Tharg the Mighty, 2000 AD's fictional editor who happens to be a leather jacket-clad space alien, frames the anthologized stories in a science fiction meta-narrative. Imagine a movie that jumps in and out of the "real world," with Tharg sending 2000 AD comics to us "Earthlets" from his home planet of Quaxxon, and the awesome events happening in those comics.

Here's the pitch: NeverEnding Story meets Logan by way of Dredd. In the reality-shattering climax, Judge Dredd, Bill Savage, Johnny Alpha and Durham Red from Strontium Dog, Nikolai Dante, Zenith and many more cross into one universe and forming a superhero team, not unlike the Avengers or the Authority, to fight an unholy alliance between Judge Death and the Volgan Republic. Now that's how you rival the MCU.


Edgar Rice Burroughs' eighth Tarzan book, Tarzan the Terrible (1921) introduced Pal-ul-don, a lost civilization crawling with enormous three-horned lizards called Gryfs and humans with tails, into Tarzan lore. Eight years before the Ape-Man's first appearance in comics, he was fighting freakin' dinosaurs like a bona fide sci-fi superhero in the novels if not the movies.

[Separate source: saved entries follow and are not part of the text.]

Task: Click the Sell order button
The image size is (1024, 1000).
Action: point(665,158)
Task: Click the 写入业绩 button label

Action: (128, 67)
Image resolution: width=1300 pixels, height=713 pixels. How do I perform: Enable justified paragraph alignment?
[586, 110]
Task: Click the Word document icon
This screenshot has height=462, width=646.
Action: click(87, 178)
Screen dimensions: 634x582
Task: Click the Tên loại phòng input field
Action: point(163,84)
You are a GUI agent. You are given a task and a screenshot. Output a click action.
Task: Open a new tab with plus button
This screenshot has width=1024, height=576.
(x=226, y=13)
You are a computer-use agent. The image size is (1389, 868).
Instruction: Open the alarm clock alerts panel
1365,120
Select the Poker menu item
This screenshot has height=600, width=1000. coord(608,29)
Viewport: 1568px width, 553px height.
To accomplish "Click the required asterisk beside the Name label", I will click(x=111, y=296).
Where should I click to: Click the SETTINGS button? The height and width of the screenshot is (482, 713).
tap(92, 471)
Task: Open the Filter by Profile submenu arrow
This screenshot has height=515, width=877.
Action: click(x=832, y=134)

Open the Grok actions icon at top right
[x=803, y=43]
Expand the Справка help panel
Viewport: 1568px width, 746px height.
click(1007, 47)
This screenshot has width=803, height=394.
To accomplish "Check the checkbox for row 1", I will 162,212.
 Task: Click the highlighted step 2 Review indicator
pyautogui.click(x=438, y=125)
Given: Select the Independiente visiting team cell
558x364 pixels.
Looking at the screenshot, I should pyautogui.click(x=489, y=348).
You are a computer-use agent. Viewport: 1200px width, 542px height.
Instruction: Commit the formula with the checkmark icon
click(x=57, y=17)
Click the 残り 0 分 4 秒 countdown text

Sadly, the movies' Tarzan is more proto-George of the Jungle than the proto-Conan the Barbarian of some of the comics, and recent reboots continue to rehash the same tired jungle adventures of a grownup white-skinned Mowgli-wannabe in a loincloth.

Burroughs changed the world of comics when he invented Tarzan, Caucasian king of the distinctly African jungle. ("Tarzan," we're told, means "white skin" in "ape-speak.") Artist Hal Foster adapted Burroughs' 1912 pulp novel Tarzan of the Apes for daily newspaper comics in 1929. The list of artists who have worked on Tarzan comics during its nine-decade run reads like a list of Hall of Famers: Hal Foster, Joe Kubert, John and Sal Buscema, Burne Hogarth, Frank Frazetta, Gil Kane, Neal Adams...

How has Tarzan lasted so long? The comics have changed with the times, toning down the ethnic stereotyping (thankfully), all the while returning time and again to the original sci-fi fantasy jungle world of the novels for inspiration. If a movie were to reflect the versatility of the Tarzan comics in all their glory, telepathic dinosaurs and shark-fights included, and maybe throw in a few Predators for good measure, the franchise would be reborn in the best way.

Many, many more...

Comics such as Neil Gaiman's Sandman (rumored to be "unfilmable"), Brian K. Vaughn's Y: The Last Man (slated for a TV adaptation but still no movie as of May 2017) and Saga with artist Fiona Staples (don't tell us it's "unfilmable," too), and so, so many others demand to be made into epic film franchises. On the manga front, mech warfare epics such as Robotech and Mazinger-Z (the latter of which is getting an adaptation, announced in January 2017), the pirate-treasure hunters show One Piece, and the supernatural period piece Hellsing all have the depth and wealth of content to challenge the MCU's supremacy—potentially. Clearly, comics are a richer medium than Hollywood understood for years. We're just getting started.